In hosting President Trump this week, China feels it is vying, if not achieving, parity with the U.S. as the world’s superpowers; from China’s perspective, it regards Russia similarly. It does seem as if China’s goal at this summit was to get more effective flexibility in shaping Taiwan’s future while the U.S. wanted better trade deals to suits its companies. Both may be disappointed but running on the back burner is the issue of Iran and whether China would exert added pressure to get the Straits of Hormuz open soon. Nothing concrete seems to have occurred or looks to be forthcoming. This does not mean China won’t exert some added pressure but Iran knows it still has the effective weapon in the Straits being close and that as long as they are Trump is looking ever more ineffective as gasoline prices in the U.S. drag his approval ratings even lower. Is Trump therefore making concessions?

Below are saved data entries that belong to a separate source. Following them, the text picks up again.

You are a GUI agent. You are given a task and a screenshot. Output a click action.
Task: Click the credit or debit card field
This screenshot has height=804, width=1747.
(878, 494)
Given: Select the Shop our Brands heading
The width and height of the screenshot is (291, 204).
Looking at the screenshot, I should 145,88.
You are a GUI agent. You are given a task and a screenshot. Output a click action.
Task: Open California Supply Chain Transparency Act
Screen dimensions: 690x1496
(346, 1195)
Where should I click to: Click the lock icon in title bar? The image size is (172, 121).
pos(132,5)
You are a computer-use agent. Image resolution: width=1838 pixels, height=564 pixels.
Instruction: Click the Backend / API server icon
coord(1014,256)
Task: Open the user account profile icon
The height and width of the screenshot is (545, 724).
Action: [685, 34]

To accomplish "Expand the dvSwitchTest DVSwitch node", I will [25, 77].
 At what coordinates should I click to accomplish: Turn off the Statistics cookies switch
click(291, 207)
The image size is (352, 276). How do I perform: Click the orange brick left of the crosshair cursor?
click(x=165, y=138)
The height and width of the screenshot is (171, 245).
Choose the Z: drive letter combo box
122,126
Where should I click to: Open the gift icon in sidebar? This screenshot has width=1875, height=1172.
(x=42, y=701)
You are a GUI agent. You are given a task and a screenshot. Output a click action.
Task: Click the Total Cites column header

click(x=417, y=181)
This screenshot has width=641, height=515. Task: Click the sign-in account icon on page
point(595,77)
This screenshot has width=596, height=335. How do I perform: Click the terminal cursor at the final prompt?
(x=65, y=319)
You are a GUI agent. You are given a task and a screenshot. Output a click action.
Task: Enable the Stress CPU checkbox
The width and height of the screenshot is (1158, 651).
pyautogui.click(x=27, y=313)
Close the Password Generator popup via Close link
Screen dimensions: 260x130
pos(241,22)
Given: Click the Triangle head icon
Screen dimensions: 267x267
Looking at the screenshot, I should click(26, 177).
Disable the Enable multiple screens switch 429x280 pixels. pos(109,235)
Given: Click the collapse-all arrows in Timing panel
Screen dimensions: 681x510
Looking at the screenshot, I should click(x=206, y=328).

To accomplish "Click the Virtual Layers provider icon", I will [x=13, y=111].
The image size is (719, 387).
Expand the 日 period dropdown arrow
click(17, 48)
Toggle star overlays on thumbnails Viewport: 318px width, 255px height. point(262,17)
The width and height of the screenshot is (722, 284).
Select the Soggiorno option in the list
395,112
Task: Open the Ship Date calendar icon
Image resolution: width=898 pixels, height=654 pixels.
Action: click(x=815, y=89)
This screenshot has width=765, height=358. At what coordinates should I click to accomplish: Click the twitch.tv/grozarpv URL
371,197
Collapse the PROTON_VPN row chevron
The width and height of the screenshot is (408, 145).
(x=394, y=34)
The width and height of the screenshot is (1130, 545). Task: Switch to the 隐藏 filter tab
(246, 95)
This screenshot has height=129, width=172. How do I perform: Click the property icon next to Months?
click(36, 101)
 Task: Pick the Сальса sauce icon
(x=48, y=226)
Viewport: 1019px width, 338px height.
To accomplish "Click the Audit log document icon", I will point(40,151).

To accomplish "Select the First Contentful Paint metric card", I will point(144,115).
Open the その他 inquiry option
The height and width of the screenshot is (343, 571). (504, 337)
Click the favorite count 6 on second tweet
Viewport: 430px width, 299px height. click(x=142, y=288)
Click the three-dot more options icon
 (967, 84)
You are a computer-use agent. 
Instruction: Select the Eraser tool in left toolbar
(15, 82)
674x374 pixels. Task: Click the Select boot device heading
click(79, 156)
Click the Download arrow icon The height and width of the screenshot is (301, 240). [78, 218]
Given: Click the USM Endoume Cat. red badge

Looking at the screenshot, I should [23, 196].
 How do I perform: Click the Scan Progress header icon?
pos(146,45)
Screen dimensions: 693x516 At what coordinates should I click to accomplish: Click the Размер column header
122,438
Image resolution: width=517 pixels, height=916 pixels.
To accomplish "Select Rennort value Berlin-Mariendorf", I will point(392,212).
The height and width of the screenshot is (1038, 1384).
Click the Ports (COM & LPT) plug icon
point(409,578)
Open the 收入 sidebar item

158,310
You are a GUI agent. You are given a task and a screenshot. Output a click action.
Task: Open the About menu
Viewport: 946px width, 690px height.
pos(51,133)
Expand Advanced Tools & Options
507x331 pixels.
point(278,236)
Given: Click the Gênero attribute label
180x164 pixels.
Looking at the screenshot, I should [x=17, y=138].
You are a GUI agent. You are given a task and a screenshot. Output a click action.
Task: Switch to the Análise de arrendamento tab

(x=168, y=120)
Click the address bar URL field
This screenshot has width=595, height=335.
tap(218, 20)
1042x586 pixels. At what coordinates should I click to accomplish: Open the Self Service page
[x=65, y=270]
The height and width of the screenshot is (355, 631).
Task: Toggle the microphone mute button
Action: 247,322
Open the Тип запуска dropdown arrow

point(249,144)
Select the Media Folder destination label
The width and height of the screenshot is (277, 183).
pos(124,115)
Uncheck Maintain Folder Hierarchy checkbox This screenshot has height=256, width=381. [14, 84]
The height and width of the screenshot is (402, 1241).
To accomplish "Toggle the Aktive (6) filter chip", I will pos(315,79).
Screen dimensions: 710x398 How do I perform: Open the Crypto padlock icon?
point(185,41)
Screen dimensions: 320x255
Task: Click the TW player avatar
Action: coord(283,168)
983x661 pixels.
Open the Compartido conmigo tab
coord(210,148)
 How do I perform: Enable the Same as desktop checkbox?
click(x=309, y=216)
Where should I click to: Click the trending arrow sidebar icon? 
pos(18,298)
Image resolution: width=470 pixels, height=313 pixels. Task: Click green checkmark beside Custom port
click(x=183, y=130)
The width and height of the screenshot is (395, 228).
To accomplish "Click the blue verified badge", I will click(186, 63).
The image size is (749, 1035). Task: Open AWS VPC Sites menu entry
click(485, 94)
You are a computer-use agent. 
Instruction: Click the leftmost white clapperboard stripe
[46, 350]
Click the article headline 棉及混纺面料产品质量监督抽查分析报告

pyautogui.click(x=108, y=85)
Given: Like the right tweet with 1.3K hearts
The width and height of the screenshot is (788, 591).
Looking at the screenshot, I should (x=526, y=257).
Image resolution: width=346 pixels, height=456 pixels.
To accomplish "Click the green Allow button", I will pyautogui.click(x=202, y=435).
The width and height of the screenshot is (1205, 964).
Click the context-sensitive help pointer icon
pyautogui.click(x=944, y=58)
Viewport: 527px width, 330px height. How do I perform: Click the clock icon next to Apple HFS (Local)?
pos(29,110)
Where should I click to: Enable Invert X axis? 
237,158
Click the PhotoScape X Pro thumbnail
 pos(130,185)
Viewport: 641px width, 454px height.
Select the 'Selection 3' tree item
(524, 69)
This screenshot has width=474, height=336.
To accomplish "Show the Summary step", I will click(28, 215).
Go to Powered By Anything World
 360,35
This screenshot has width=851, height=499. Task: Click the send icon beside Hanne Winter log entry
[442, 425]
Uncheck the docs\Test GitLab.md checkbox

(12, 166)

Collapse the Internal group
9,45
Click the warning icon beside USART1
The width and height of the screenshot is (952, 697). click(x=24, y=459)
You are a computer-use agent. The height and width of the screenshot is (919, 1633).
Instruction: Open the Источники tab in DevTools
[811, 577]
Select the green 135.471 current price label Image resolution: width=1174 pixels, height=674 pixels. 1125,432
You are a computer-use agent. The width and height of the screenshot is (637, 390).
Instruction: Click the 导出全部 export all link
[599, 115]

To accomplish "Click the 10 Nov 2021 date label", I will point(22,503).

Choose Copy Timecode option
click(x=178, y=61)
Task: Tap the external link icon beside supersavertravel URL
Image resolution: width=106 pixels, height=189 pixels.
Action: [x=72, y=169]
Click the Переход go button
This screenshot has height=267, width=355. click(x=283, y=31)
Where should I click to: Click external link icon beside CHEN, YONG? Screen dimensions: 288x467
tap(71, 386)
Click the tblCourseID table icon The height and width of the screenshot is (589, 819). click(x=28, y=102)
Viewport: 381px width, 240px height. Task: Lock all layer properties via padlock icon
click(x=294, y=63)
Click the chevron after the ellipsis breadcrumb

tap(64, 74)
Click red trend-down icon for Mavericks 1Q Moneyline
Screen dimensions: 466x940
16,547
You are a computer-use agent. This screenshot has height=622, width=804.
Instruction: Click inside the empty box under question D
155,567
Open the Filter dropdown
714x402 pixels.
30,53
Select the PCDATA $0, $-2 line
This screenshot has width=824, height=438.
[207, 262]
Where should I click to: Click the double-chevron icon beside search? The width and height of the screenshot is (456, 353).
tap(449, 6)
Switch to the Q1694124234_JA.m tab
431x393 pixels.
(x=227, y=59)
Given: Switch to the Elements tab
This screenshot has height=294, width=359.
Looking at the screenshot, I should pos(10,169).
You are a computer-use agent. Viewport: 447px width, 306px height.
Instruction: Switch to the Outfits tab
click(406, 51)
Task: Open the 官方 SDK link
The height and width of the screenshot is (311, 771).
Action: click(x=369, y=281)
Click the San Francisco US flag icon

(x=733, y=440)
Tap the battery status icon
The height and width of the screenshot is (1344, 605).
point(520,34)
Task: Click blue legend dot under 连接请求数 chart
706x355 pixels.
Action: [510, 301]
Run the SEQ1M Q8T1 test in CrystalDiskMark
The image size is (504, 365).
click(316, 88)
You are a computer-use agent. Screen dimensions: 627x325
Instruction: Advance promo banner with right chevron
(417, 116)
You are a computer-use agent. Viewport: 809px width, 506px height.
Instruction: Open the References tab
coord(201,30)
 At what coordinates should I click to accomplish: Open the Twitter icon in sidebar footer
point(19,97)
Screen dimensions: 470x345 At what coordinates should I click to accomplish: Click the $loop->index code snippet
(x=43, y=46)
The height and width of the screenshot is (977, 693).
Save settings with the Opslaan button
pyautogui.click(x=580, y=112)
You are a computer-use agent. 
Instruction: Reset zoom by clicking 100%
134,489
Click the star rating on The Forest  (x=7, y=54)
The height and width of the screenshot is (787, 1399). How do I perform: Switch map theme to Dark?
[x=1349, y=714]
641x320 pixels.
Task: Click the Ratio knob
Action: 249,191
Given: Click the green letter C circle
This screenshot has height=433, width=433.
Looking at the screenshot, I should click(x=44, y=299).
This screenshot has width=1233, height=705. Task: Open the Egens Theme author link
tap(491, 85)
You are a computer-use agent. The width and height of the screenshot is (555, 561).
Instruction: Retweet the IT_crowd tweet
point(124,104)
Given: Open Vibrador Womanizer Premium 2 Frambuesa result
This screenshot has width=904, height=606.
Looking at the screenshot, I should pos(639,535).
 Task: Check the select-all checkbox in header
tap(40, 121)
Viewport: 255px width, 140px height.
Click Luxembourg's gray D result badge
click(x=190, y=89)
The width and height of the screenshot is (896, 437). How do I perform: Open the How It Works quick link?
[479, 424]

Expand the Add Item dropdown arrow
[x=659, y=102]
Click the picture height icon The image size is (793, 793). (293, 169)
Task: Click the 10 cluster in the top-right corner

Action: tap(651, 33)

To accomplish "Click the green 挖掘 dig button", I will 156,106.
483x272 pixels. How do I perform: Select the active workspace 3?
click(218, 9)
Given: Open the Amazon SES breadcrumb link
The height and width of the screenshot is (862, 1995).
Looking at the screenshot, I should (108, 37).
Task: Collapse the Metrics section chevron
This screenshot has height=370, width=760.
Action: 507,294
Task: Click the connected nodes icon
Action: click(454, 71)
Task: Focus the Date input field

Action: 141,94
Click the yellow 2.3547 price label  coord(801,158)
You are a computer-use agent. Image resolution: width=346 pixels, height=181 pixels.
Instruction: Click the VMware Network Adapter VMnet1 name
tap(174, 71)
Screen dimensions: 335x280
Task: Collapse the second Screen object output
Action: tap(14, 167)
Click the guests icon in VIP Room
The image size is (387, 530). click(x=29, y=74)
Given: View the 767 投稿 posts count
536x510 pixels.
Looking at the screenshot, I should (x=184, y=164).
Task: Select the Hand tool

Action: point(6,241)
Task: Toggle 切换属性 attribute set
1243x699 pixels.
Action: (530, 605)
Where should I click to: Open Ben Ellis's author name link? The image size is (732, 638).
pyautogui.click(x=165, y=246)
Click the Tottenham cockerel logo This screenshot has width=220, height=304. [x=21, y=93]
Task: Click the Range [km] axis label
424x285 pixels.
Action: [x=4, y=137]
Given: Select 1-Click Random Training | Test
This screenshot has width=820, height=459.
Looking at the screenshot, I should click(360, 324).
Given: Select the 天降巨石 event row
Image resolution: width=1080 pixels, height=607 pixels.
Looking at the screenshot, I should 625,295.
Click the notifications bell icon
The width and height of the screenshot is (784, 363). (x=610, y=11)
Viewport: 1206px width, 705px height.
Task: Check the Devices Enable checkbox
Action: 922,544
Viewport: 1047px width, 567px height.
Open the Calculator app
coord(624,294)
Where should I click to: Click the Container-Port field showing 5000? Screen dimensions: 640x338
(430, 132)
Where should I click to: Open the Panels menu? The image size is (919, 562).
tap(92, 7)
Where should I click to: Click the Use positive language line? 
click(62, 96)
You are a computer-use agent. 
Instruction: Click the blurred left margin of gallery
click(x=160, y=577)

Donald Trump has suggested that the US and China “feel very similar” about ending the war implying it was ‘a crazy thing’ conveniently forgetting who started it. Regardless, it is unclear the extent to which there is pressure from the U.S. on China, the biggest buyer of Iranian oil, to use its leverage with Iran to encourage the country to reopen the strait of Hormuz through which half of China’s crude oil comes. And there is a question mark over whether or not Beijing would be willing to accede to that pressure. But the U.S. messages are unclear, if not contradictory. Earlier in the Summit, Secretary of State Rubio, said the US hoped “to convince China to play a more active role in getting Iran to walk away from what they’re doing now w in the Persian Gulf”. However, in a later interview, he downplayed the idea that the US was seeking support from Beijing.
But it does seem as if China does not feel that the crisis in Iran is its responsibility, albeit also wary that a drawn-out closure of the straits could tilt the global economy toward recession and thus dampen China’s strategic shift to export growth away from the U.S. It is against this backdrop that Trump seems to be ceding ground, suggesting less need for finding and documenting ding Iran’s enriched uranium stockpiles. It does seem therefore that Trump is subtly making it easier for Iran to agree to a more formal ceasefire but with nudges from China to this end. After all, China’s media ended the summit repeating an assertion for a “comprehensive ceasefire” in the Iran war and for the restoration of freedom of navigation in the Strait of Hormuz, this aspiration having already been offered during a visit by Tehran’s foreign minister to Beijing earlier this month.